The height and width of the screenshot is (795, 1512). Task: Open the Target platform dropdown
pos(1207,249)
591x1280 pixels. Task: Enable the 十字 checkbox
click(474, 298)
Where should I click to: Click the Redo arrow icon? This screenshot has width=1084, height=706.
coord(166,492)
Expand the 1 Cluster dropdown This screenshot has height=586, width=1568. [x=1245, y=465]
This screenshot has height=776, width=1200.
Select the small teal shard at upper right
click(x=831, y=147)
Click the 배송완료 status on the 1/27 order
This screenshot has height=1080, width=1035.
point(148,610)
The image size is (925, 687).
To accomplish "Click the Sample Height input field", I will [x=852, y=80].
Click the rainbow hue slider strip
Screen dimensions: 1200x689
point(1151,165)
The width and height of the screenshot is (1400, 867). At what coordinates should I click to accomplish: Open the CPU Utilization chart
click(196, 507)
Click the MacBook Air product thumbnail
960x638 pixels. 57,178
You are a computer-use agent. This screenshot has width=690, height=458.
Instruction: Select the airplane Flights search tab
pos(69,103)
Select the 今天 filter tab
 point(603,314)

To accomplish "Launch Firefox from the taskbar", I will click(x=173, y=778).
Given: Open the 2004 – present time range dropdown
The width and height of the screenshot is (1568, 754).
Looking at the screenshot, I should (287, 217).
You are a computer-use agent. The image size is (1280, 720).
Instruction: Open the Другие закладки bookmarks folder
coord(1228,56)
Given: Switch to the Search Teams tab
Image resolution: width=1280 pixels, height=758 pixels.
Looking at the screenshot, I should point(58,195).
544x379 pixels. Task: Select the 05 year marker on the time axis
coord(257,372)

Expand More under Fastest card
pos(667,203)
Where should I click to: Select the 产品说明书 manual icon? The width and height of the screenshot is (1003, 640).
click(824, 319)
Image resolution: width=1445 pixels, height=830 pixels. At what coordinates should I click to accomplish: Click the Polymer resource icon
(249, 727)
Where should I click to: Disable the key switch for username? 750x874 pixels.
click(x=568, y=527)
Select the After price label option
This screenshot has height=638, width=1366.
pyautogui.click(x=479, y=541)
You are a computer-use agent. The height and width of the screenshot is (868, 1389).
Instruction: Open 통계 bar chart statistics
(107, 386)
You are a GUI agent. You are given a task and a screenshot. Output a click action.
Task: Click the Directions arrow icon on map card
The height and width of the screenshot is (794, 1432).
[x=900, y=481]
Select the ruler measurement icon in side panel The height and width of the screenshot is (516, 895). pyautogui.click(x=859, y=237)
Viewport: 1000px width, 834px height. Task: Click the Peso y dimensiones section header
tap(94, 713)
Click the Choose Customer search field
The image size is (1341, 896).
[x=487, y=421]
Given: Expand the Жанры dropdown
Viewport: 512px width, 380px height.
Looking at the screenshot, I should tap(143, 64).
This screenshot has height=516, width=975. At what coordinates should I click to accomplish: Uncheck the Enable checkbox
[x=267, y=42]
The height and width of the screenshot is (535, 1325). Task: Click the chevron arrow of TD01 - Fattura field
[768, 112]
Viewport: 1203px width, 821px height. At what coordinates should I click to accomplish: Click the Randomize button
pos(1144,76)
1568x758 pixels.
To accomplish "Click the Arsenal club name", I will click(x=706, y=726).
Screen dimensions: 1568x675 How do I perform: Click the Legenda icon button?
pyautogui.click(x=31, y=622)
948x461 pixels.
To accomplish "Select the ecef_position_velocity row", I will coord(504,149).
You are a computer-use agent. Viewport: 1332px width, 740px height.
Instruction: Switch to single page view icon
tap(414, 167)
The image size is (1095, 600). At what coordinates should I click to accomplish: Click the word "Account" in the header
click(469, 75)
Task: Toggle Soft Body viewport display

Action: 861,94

* _What to produce_
Retype all of the material, keeping each line exact.

* _Solution to this task_
The height and width of the screenshot is (795, 1512). Task: Open the Target platform dropdown
pos(1207,249)
591x1280 pixels. Task: Enable the 十字 checkbox
click(474, 298)
Where should I click to: Click the Redo arrow icon? This screenshot has width=1084, height=706.
coord(166,492)
Expand the 1 Cluster dropdown This screenshot has height=586, width=1568. [x=1245, y=465]
This screenshot has height=776, width=1200.
Select the small teal shard at upper right
click(x=831, y=147)
Click the 배송완료 status on the 1/27 order
This screenshot has height=1080, width=1035.
point(148,610)
The image size is (925, 687).
To accomplish "Click the Sample Height input field", I will [x=852, y=80].
Click the rainbow hue slider strip
Screen dimensions: 1200x689
point(1151,165)
The width and height of the screenshot is (1400, 867). At what coordinates should I click to accomplish: Open the CPU Utilization chart
click(196, 507)
Click the MacBook Air product thumbnail
960x638 pixels. 57,178
You are a computer-use agent. This screenshot has width=690, height=458.
Instruction: Select the airplane Flights search tab
pos(69,103)
Select the 今天 filter tab
 point(603,314)

To accomplish "Launch Firefox from the taskbar", I will click(x=173, y=778).
Given: Open the 2004 – present time range dropdown
The width and height of the screenshot is (1568, 754).
Looking at the screenshot, I should (287, 217).
You are a computer-use agent. The image size is (1280, 720).
Instruction: Open the Другие закладки bookmarks folder
coord(1228,56)
Given: Switch to the Search Teams tab
Image resolution: width=1280 pixels, height=758 pixels.
Looking at the screenshot, I should point(58,195).
544x379 pixels. Task: Select the 05 year marker on the time axis
coord(257,372)

Expand More under Fastest card
pos(667,203)
Where should I click to: Select the 产品说明书 manual icon? The width and height of the screenshot is (1003, 640).
click(824, 319)
Image resolution: width=1445 pixels, height=830 pixels. At what coordinates should I click to accomplish: Click the Polymer resource icon
(249, 727)
Where should I click to: Disable the key switch for username? 750x874 pixels.
click(x=568, y=527)
Select the After price label option
This screenshot has height=638, width=1366.
pyautogui.click(x=479, y=541)
You are a computer-use agent. The height and width of the screenshot is (868, 1389).
Instruction: Open 통계 bar chart statistics
(107, 386)
You are a GUI agent. You are given a task and a screenshot. Output a click action.
Task: Click the Directions arrow icon on map card
The height and width of the screenshot is (794, 1432).
[x=900, y=481]
Select the ruler measurement icon in side panel The height and width of the screenshot is (516, 895). pyautogui.click(x=859, y=237)
Viewport: 1000px width, 834px height. Task: Click the Peso y dimensiones section header
tap(94, 713)
Click the Choose Customer search field
The image size is (1341, 896).
[x=487, y=421]
Given: Expand the Жанры dropdown
Viewport: 512px width, 380px height.
Looking at the screenshot, I should tap(143, 64).
This screenshot has height=516, width=975. At what coordinates should I click to accomplish: Uncheck the Enable checkbox
[x=267, y=42]
The height and width of the screenshot is (535, 1325). Task: Click the chevron arrow of TD01 - Fattura field
[768, 112]
Viewport: 1203px width, 821px height. At what coordinates should I click to accomplish: Click the Randomize button
pos(1144,76)
1568x758 pixels.
To accomplish "Click the Arsenal club name", I will click(x=706, y=726).
Screen dimensions: 1568x675 How do I perform: Click the Legenda icon button?
pyautogui.click(x=31, y=622)
948x461 pixels.
To accomplish "Select the ecef_position_velocity row", I will coord(504,149).
You are a computer-use agent. Viewport: 1332px width, 740px height.
Instruction: Switch to single page view icon
tap(414, 167)
The image size is (1095, 600). At what coordinates should I click to accomplish: Click the word "Account" in the header
click(469, 75)
Task: Toggle Soft Body viewport display

Action: 861,94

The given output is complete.